On the Nick-Schmidt friendship
GREENFIELD: We had begged the writers, and we still do, to give us more stuff where we’re on the same page, and we’ve been pitching an episode they’ll never do: The two of us become detectives. Something happens with Jess at work and she’s suspicious of something and Nick and Schmidt are like, “Oh that’s too bad, maybe we’ll look into it.” And she’s like, “No, please, don’t look into it.” And we’re like, “No, no, no, we’re just going to take a look at what’s going on.” And the two of them make one dumb move after the next… But it’s been really nice, and they have no choice but to put Nick and Schmidt in more situations. Because ultimately you want to see why these guys are friends. They can’t always be fighting, so those moments where we get to have fun and laugh and be in a similar storyline where our goals are [similar], that’s the best. The two of us have a really good time together and we both are so very clear on who our characters are and how they play off of one another. We just beg for those situations.
JOHNSON: Winston (Lamorne Morris) and Nick have always had something there, because they have an old friendship. At first, the writers had Nick kind of hating Schmidt and thinking he was just a douchebag, so Schmidt would do something funny and Nick would be really annoyed. Now when Nick and Schmidt are together, they team up. And they’re genuine friends and they’re idiots. Those two guys together can get into a lot of f—ing trouble. It’s like two takes on the same dumb theme. I view Nick and Schmidt as The Odd Couple. When one of those characters is running wild and the other one is trying to put him in his place, you can’t run as far. But when they’re both gunning together, it’s really fun.

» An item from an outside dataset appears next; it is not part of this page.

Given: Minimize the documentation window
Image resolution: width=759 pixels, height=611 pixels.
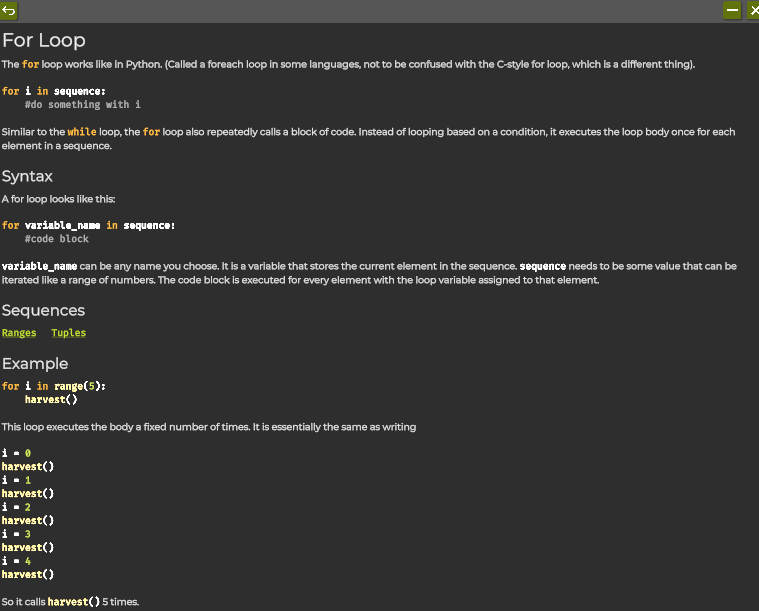Looking at the screenshot, I should pos(732,10).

On the Schmidt-Cece relationship
GREENFIELD: I like that he’s in pursuit again. It’s fun. I’m competitive so I want to win, personally… There’s a small part of me that would like for them to get back together and seal it up and get married — not save it for the end of the series. Let’s get married real early, move next door or somehow stay in the loft in some weird arranged thing, and see Schmidt in a full-on marriage. There’s a well of comedy in that storyline.